Piero Zanini: The Indispensable Strait
War & Peace
On 17 October we went to Dunkerque for the fourth part of Nicolette Picheral’s Entre Phare et Shaft/Between Beacon and Shaft to hear architect and anthropologist Piero Zanini talk about the metaphorical significance of the figure of the Strait. The talk took place in Dunkerque’s Musee Portuaire and was part of Dunkerque 2013.
“The strait is both geographically real and “socially” unreal, because many of our fellow citizens don’t see it. Or if they do see it, they do not consider it as a shared space, but rather as a limit.” (Bruno Cooren)
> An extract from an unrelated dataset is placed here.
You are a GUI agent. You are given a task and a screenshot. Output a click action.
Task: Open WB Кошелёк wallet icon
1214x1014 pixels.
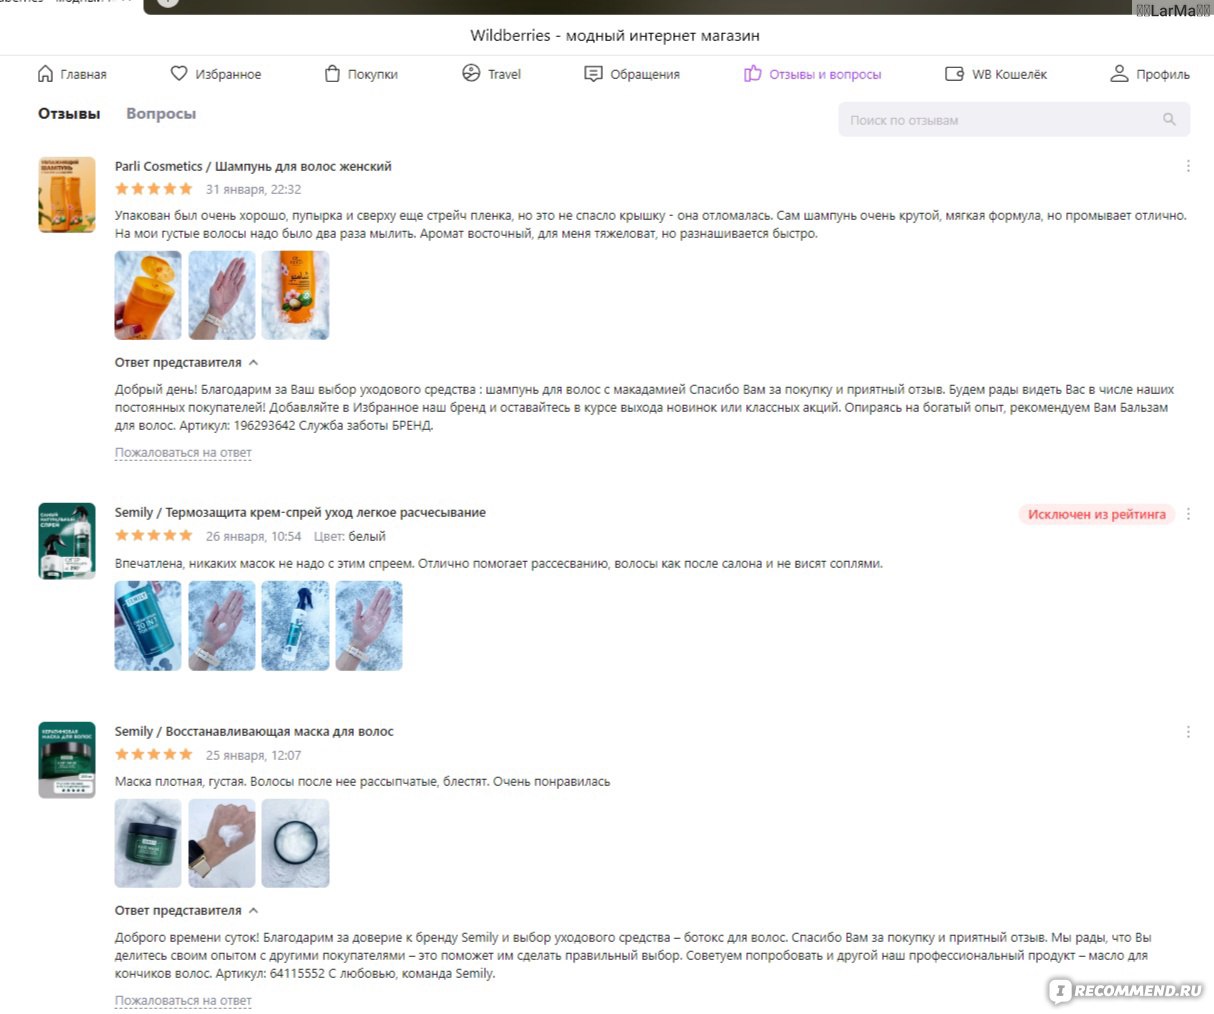[954, 74]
Extract from Clare’s blog:
Zanini talked about the Indispensable Strait, which is the name of an actual waterway, but he was also talking about how we need the figure of the strait as metaphor (from Greek meaning carry across and in modern-day Greece buses might have metaphora embossed on their sides), explorers of North America looked for a strait that wasn’t there, convinced that it had to be there: a strait is something that makes the other side seem far away, despite being near; crossing it requires rituals; to build the island of Utopia, a strait had to be created (Thomas More); the strait, between two shores, contains immense potential/possibilities; it is a figure of our anxieties …
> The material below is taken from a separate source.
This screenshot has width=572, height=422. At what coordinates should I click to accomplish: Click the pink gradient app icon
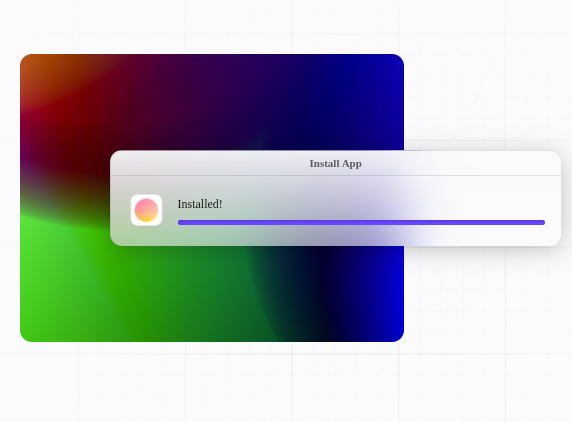coord(146,210)
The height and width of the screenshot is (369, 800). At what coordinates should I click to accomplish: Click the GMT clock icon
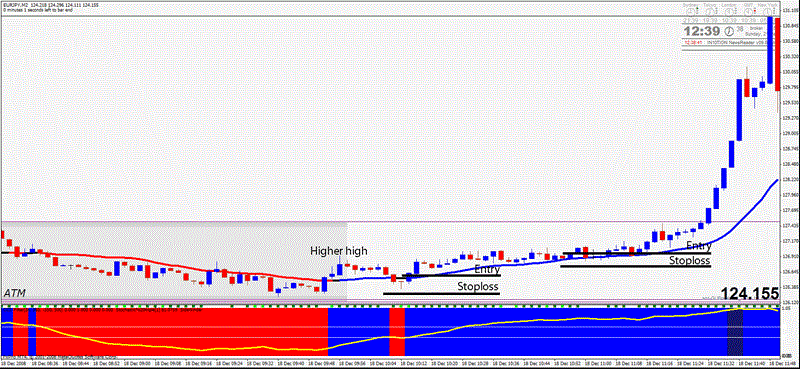click(748, 12)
Zanini’s talk was the latest in an amazing cycle of events that started with Bruno Coorren’s introduction of DAD to Nicolette Picheral.
The conversation touched on possibilities for developing the many layers that are making their way to the surface and consciousness from this project. It continued until around midnight in a restaurant serving specialities from the French Antilles – an appropriate choice of venue, given the topic.
Earlier in the day we returned to the beautiful and moving Retours de mer exhibition at the Musee de Beaux Arts, which includes work by many contemporary artists, including stunning work by Enrique Ramirez, and is built with reference to the horizon in Gustave Courbet’s La Vague (The Wave). The exhibition was curated by Jean Attali.